*Note: we weren’t allowed to take cameras into the orphanage, which is why there are no pictures in this blog.
The orphanage was a place of broken bodies, broken minds and broken souls. I walked in and felt the compassion of the Lord…but something kept me from really loving the handicapped orphans with the love of Christ. Something in my ever-failing humanity blocked my heart from overflowing with love. I fed them and played with them. I sang songs to them and told them that Jesus loves them and spoke words of life and love over them. But something kept my heart from breaking with love for them.
The room is colorfully painted with cartoon characters, much like any nursery back in the States. Twenty or so beds are the residing places of handicapped orphans, physically or mentally or both. Many are probably victims of Agent Orange, the poison that the U.S. dumped all over Vietnam during the war in the 70s. It infiltrated entire water and plant systems, and its effects are still being borne out in deformed bodies and demented minds. And such children are unwanted burdens on their families, who struggle as it is to feed themselves, much less another mouth that can’t return work for the food.

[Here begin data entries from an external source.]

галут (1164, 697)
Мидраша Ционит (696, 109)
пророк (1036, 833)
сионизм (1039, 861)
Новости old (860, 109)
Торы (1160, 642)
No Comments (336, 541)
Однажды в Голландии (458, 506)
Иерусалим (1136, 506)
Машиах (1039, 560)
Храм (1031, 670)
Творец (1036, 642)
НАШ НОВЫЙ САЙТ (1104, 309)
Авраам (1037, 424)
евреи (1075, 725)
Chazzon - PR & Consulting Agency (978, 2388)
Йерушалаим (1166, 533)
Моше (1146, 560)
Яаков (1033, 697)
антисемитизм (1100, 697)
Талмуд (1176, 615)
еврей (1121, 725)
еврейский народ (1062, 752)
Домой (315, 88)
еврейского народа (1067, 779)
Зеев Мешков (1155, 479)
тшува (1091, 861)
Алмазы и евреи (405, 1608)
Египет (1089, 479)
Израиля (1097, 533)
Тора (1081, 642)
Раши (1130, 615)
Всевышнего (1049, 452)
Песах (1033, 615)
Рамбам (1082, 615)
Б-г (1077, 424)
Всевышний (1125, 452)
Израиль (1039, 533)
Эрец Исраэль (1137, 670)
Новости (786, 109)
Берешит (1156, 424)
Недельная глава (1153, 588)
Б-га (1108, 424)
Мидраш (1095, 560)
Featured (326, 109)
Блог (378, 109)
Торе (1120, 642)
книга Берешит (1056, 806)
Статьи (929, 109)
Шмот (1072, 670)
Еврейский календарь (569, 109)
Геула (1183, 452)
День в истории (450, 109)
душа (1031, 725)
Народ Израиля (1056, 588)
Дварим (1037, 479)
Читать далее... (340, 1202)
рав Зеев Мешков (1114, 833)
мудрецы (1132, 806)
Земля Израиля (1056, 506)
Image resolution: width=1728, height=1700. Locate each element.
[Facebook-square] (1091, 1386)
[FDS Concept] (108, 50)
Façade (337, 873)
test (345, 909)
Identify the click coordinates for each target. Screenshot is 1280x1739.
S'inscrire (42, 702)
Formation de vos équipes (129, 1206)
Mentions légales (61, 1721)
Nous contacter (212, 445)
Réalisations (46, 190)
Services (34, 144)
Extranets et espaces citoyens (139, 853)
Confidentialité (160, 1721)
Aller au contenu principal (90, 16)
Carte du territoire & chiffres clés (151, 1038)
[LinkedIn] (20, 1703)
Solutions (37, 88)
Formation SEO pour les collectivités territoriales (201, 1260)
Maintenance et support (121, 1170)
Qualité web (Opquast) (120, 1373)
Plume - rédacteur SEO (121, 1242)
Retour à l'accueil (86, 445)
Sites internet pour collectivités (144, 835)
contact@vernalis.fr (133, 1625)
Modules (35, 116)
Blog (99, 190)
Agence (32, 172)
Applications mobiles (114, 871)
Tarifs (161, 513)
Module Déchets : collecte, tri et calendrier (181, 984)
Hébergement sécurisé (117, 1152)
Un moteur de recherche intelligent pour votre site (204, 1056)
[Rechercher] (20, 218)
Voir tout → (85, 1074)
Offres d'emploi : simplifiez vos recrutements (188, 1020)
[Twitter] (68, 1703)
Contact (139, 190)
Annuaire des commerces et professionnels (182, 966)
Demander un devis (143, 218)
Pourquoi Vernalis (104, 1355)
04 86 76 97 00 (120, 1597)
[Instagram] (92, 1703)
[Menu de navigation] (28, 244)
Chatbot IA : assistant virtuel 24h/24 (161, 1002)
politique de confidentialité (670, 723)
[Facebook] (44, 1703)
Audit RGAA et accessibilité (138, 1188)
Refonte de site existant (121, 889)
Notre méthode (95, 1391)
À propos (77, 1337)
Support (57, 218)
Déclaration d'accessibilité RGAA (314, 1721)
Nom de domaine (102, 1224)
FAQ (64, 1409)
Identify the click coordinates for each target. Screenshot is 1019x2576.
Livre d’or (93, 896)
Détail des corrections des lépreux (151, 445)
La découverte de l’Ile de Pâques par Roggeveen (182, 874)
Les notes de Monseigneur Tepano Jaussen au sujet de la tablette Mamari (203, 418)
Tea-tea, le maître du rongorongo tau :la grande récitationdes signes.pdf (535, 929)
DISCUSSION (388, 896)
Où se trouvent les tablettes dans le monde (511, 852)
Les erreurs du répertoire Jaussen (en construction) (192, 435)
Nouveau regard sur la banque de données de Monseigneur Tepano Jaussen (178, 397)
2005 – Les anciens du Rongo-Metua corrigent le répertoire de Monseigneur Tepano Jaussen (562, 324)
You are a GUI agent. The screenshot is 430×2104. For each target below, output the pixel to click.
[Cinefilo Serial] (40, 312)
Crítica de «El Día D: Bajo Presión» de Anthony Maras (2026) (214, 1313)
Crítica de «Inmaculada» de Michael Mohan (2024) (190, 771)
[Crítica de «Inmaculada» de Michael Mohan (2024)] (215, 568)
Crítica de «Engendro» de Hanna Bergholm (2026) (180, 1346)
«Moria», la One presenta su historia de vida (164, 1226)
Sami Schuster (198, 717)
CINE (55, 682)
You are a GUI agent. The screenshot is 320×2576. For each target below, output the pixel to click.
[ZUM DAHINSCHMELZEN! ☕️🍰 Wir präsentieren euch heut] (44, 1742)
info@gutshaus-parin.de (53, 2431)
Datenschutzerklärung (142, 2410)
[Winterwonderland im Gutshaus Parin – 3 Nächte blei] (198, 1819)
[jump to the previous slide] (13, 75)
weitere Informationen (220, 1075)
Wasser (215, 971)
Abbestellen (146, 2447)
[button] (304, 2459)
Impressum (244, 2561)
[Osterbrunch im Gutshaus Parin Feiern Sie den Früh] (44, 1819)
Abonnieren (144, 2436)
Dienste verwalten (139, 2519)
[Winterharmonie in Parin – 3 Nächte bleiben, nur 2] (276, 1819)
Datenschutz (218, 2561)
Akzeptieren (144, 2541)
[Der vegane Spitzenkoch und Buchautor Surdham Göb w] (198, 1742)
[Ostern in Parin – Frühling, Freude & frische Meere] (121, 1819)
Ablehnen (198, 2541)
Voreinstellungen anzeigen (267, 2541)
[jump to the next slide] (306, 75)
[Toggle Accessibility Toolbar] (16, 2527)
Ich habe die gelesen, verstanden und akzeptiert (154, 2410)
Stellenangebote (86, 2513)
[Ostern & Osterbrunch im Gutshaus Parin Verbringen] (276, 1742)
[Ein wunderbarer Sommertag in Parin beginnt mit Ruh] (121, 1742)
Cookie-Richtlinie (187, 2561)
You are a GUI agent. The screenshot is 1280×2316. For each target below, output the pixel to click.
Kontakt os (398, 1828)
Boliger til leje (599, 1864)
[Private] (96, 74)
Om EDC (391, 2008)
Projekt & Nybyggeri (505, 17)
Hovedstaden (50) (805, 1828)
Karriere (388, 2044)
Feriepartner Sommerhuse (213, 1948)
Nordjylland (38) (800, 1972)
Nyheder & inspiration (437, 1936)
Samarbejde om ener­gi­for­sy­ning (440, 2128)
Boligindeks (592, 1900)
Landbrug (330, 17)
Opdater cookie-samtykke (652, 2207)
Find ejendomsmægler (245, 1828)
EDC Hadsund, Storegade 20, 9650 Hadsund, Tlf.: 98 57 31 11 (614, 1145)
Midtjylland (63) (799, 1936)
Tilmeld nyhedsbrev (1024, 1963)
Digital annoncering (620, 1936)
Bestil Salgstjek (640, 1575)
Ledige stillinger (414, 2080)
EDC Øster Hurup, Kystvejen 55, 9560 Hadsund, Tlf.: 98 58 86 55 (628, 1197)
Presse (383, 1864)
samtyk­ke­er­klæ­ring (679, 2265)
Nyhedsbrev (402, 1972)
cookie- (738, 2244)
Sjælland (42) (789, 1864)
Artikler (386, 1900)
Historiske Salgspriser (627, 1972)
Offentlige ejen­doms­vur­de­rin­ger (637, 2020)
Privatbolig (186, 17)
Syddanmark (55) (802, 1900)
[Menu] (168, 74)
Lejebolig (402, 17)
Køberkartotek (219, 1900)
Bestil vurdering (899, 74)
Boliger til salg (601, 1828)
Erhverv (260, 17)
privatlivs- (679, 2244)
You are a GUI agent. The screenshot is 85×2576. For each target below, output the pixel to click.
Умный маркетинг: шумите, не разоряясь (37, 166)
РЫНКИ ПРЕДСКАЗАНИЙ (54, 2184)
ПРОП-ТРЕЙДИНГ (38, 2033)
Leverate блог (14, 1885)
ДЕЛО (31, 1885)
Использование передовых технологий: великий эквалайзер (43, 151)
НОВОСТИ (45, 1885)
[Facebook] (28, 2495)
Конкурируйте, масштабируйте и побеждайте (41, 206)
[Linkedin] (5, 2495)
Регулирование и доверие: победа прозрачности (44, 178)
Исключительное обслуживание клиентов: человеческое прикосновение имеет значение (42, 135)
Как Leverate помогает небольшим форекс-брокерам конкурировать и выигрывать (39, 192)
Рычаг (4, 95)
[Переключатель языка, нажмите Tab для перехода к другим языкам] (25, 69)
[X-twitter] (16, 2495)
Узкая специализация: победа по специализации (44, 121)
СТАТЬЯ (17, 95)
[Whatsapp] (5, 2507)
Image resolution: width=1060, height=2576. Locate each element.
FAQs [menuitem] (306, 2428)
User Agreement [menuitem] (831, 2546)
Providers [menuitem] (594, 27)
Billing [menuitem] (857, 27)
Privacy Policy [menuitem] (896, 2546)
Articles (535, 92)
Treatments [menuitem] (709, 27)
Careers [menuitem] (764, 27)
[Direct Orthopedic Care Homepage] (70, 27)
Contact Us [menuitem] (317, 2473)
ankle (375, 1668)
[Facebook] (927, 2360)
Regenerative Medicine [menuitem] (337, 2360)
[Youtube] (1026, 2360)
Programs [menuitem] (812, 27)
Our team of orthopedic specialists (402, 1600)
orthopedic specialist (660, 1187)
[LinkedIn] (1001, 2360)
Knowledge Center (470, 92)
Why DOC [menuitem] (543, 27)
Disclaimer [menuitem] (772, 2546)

One little boy, probably about 8 years old, grabbed my hand and just stood there. He wore a dirty pajama one-piece suit over some sort of heavy cloth diaper. I tried to look into his eyes but saw nothing there, absolutely nothing…just emptiness. I couldn’t hold his blank gaze. He screwed up his face and began crying, that painful sort of crying just on the verge of wailing, but he couldn’t express his pain enough to even get the wail out. He gripped my hand and wouldn’t let go; with my other hand I tried to rub his back as I whispered Jesus into him. But he just kept crying and crying…so I started singing “Jesus loves you” to him, softly, melodic, a tune he’d probably never heard before. It took a few times…but he stopped crying. He looked sideways out of his squinted eyes at me, and I may have imagined it, but I thought I saw a spark of something there…a spark more than emptiness. I kept singing and praying over this child…but the moment was gone; he averted his gaze and descended again into his almost-wailing cry of desperation. But there was nothing more I could do…
I gently pulled my hand out of his and went to the far corner of the room where a little girl lay spread-eagle on her bed, each hand and foot tied to the bedpost with rags. She had sores on her temples and her eyes rolled around wildly, making it impossible to look into them. Repeatedly she lifted her head and shoulders up, banging them back down on the mattress, again and again, banging and banging. When she paused for a minute tensed with her head and upper back raised above the mattress, I began rubbing her back as I whispered and sang Jesus into her. When she started banging her head again I started rubbing her arm and her stomach. For maybe ten minutes I persisted before moving on to another child…there were so many. So many to love…
One bright-eyed teenager lay on her bed with useless legs. When I came close she peered up at me through her one good eye, and I could see that this one at least was mentally present. I began speaking to her, and surprisingly she understood a little English. I found out her name and told her I loved her earrings and that she was beautiful and that Jesus loves her so much. I sat down next to her low bed, and before long three more kids were on top of me, in my lap and pulling on my hands and my feet, pulling my hair and hitting my back. She looked over and began telling me some of their names, too….but I wasn’t enough. After a mere ten minutes I was overwhelmed and relieved that it was time for my team to leave…
Going into the orphanage I had an idea of what it was going to be like. But actually being there, seeing the children’s broken bodies and minds and spirits, I was overwhelmed that there is so much need for love in the world. I knew I wasn’t enough and that our five or ten minutes with each child wasn’t enough. But the thing is… we’ll never be enough. Years after we leave this country there will still be broken bodies and spirits to tend to, and everywhere we go there will be more broken bodies, broken minds and broken spirits.